The prolonged violence in Manipur has left neighbouring states in the North East alarmed and that has led the North East Students’ Organisation (NESO) to hold a peaceful sit in demonstration in Shillong today.
Different students’ organisations from different communities came out to participate in the demonstration held at Fire Brigade.
NESO chairman Samuel Jyrwa lashed out at the central government for, he said, failing to normalise the situation in Manipur. Terming it as a political injustice, Jyrwa said that it is sad that the government has not taken any initiative and that this stepmotherly treatment has been taking place since independence.
“We’ve seen the government of India using the draconian law, the Armed Forces Special Powers Act (AFSPA) against the indigenous people of the North Eastern region. We have seen the security forces [commit] atrocities in different states of the North Eastern region in the name of fighting insurgency,” he added.
NESO members had sent a delegation to Manipur when the violence was at its peak and submitted a memorandum to the Governor, the Chief Minister and also to Prime Minister Narendra Modi.
“But till today it’s very sad that the government of India has not taken any initiative on the part of the indigenous people of the North East,” Jyrwa said. “Different speakers have called upon the indigenous people of the North East to be united. Right from earlier times while living together we had friction. We had disagreements. We had differences of opinion – all this is fine. But we should try to solve our differences through negotiation, through dialogue, through a process that is peaceful.”
Meanwhile, leaders of other student groups also spoke, and these included Khasi Students Union (KSU) president Lambokstar Marngar,
Mara Students Organisation president C Lalrinemi, Shilllong Manipuri Students Organisation president Chongtham Thangamba Meetei and Kuki Students Organisation (KSO) president Thangjalen Doungel, among others.
Thangamba said that he was concerned for both the communities – Meitei and Kuki – and that he was not representing only the Meitei community but was there for the whole of Manipur. “How long will this violence go on?
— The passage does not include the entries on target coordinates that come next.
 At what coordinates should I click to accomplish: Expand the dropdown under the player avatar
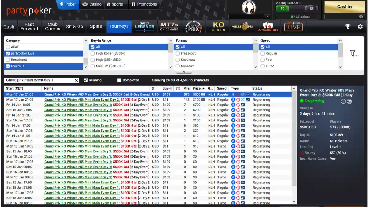tap(267, 17)
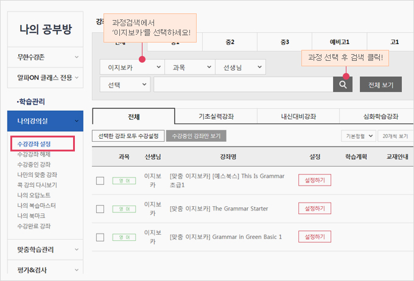
Task: Click 설정하기 for The Grammar Starter
Action: point(314,209)

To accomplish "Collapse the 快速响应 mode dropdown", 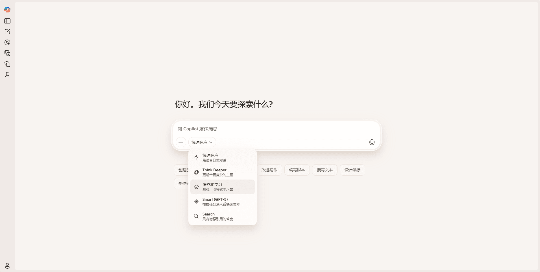I will [x=202, y=142].
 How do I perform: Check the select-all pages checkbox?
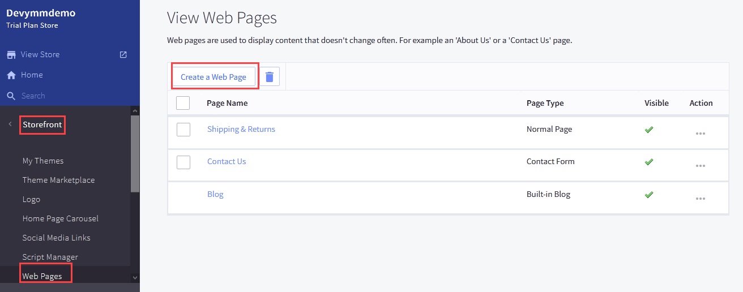pos(183,103)
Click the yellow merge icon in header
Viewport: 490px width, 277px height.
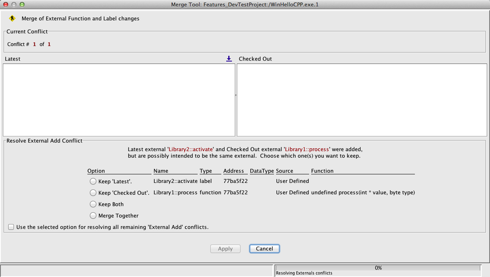[x=12, y=18]
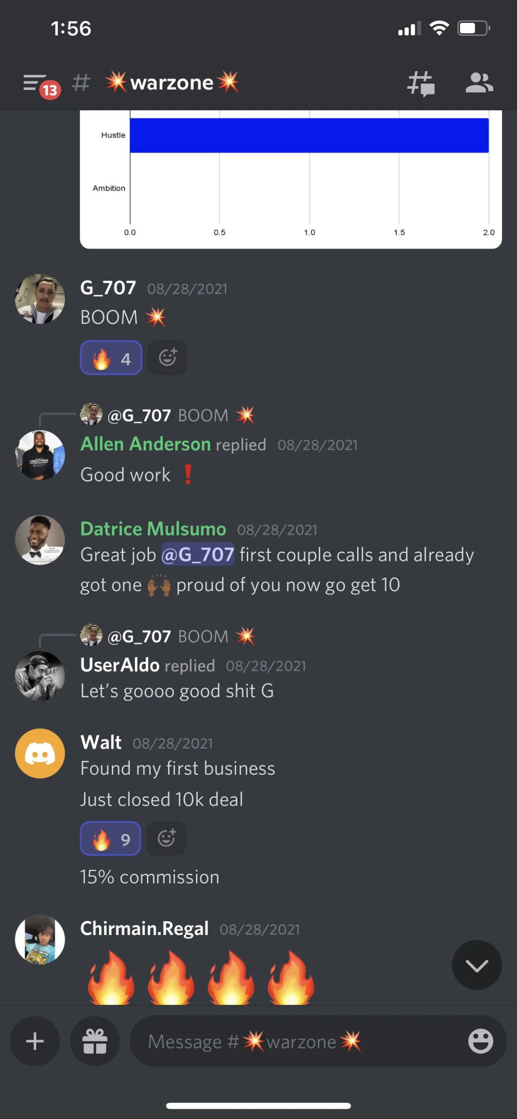Tap Walt's default Discord avatar

point(40,753)
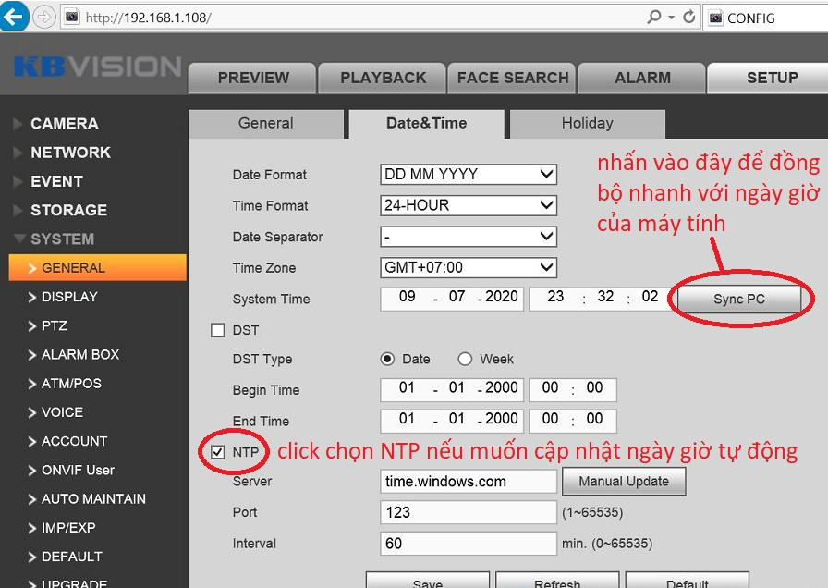828x588 pixels.
Task: Open the ACCOUNT item in sidebar
Action: (x=74, y=442)
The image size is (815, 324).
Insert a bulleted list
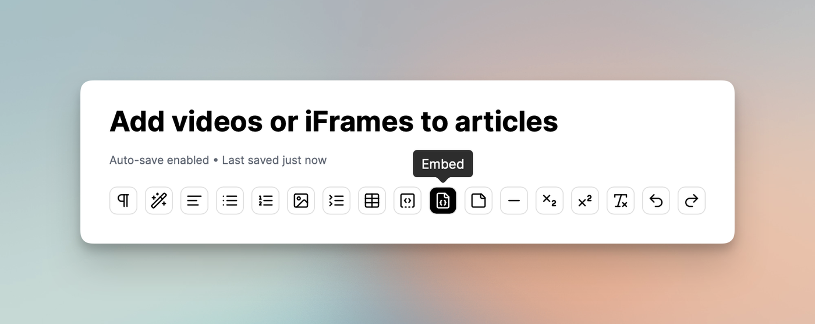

It is time for the government to bring both the communities to a dialogue table and find a solution,” he said.
Doungel said that the primary purpose of every government is to protect the rights of the people but now the central government has not taken any positive steps to neutralise the situation in Manipur. “Six months have passed, thousands have been displaced, hundreds killed and students have dropped out from schools and colleges. The situation has reached a peak and yet the central government has remained a mute spectator. They are more concerned about external affairs but not about its own citizens,” he said.